# almost free hop rhizomes victoria and cascade



## beerdrinkingbob (13/9/14)

Hi guys,
I have 2 very large rhizomes and one small one of victoria and not sure about the cascade digging it up now. Need to be picked this afternoon or tomorrow afternoon from epping north vic.

Will post a pic soon

Few beers would be a fair trade.....


----------



## beerdrinkingbob (13/9/14)

Photo of the victoria


----------



## Yob (13/9/14)

Nice looking zomes mate, if it doesn't go, take it down the local rivulet and wild plant the mo fo


----------



## beerdrinkingbob (13/9/14)

should see the size of the cascade, i'll have to barrow that one.... 
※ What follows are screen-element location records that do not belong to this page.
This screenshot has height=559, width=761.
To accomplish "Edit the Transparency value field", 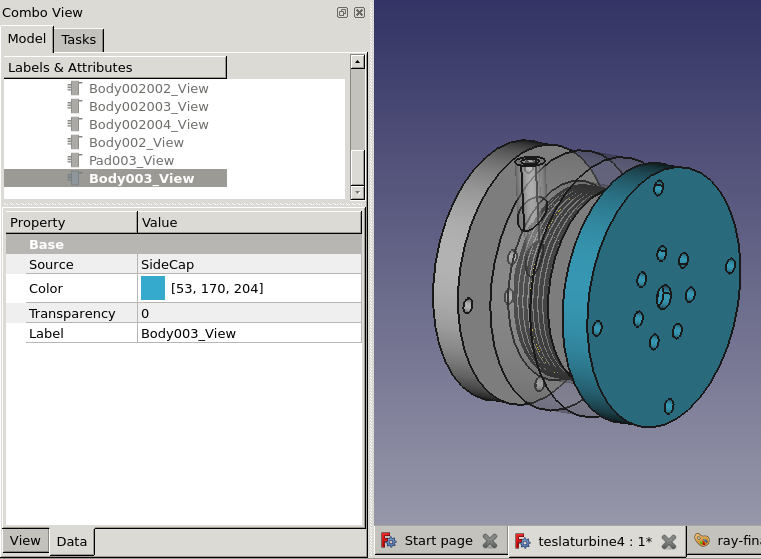I will pyautogui.click(x=249, y=313).

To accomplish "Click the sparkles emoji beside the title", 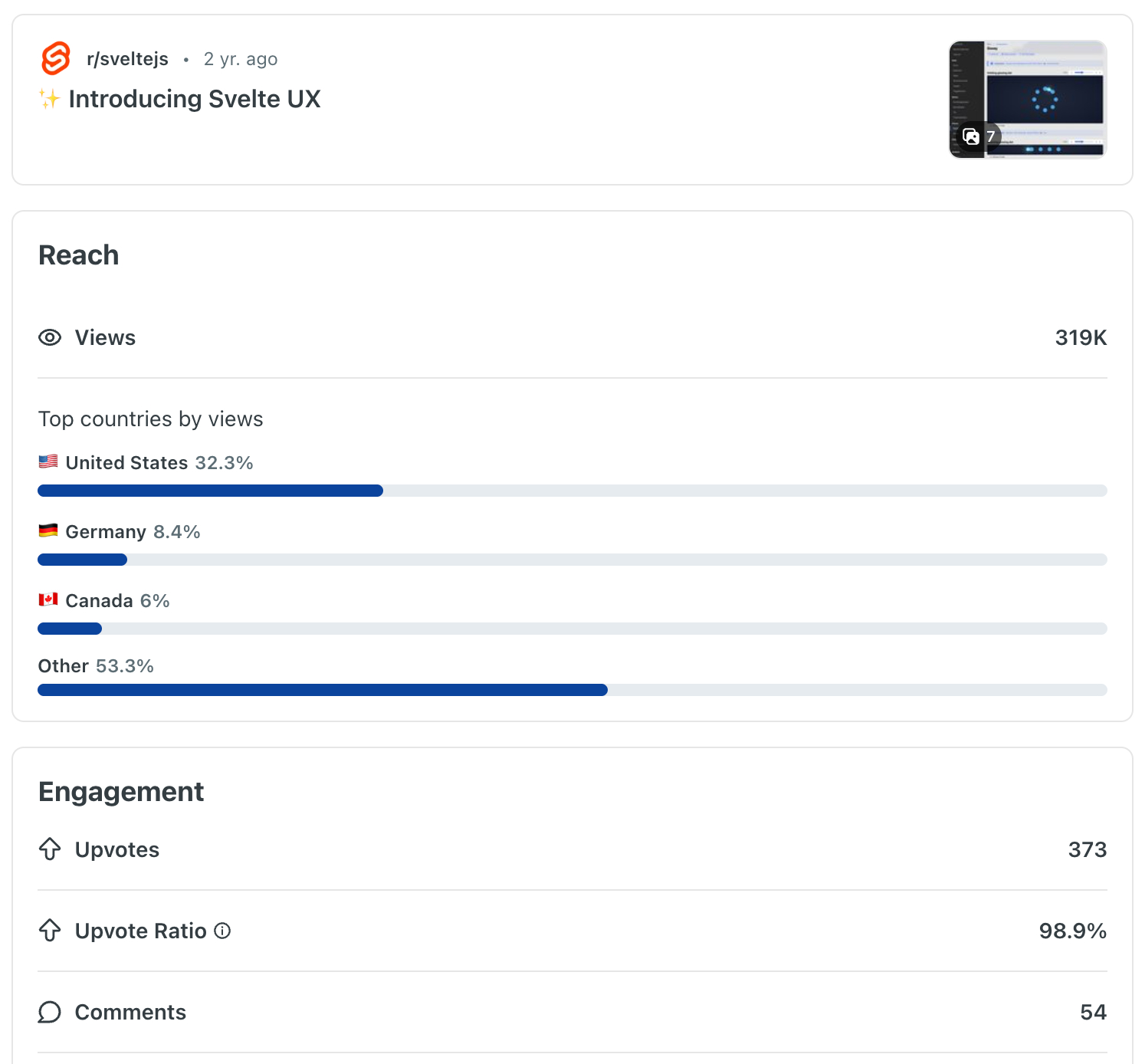I will coord(49,99).
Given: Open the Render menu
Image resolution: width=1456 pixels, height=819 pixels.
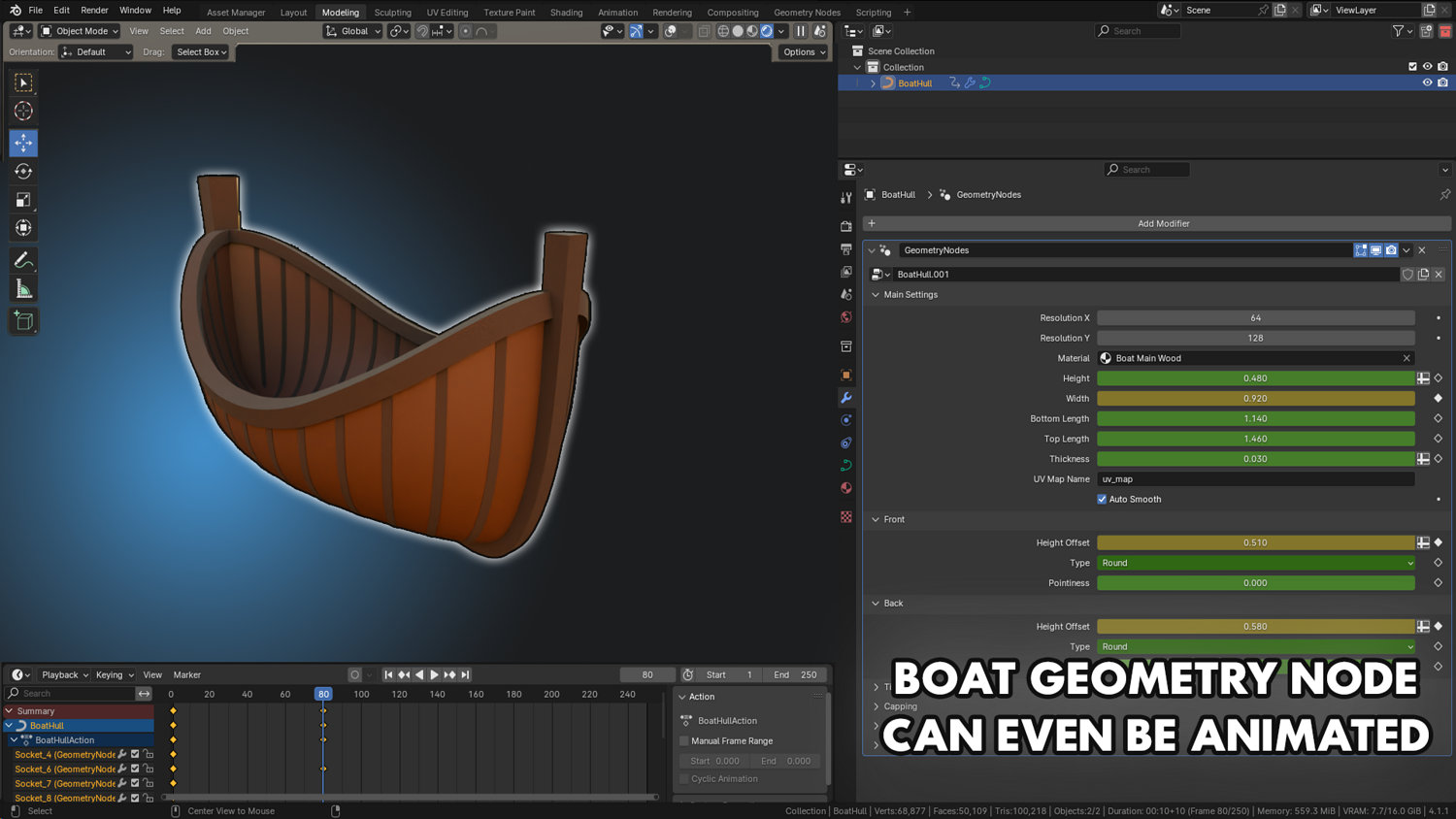Looking at the screenshot, I should [x=94, y=11].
Funny you say that Yob i was thinking the same!!


----------



## Curly79 (13/9/14)

I'd love a victoria bob. Couldn't make it tomorrow though. I could make it Monday arvo if it doesn't go ?


Sent from my iPhone using Aussie Home Brewer


----------



## beerdrinkingbob (13/9/14)

Curly79 said:


> I'd love a victoria bob. Couldn't make it tomorrow though. I could make it Monday arvo if it doesn't go ?
> 
> 
> Sent from my iPhone using Aussie Home Brewer


one is yours if you can make it about 5.40pm roughly, need a tight window because of two little ones and gets a bit crazy after 6.15pm....


----------



## beerdrinkingbob (13/9/14)

Bad pic of the cascade but you get the idea..


----------



## beerdrinkingbob (14/9/14)

still got one large victoria and the cascade zom if anyone wants them.


----------



## Yob (14/9/14)

mmmmm I can see a merri creek harvest coming on next year


----------



## Curly79 (14/9/14)

Yep. The local thistle pickers won't believe their eyes!


Sent from my iPhone using Aussie Home Brewer


----------



## DU99 (14/9/14)

_Kororoit Creek near where i live they wouldn't notice_


----------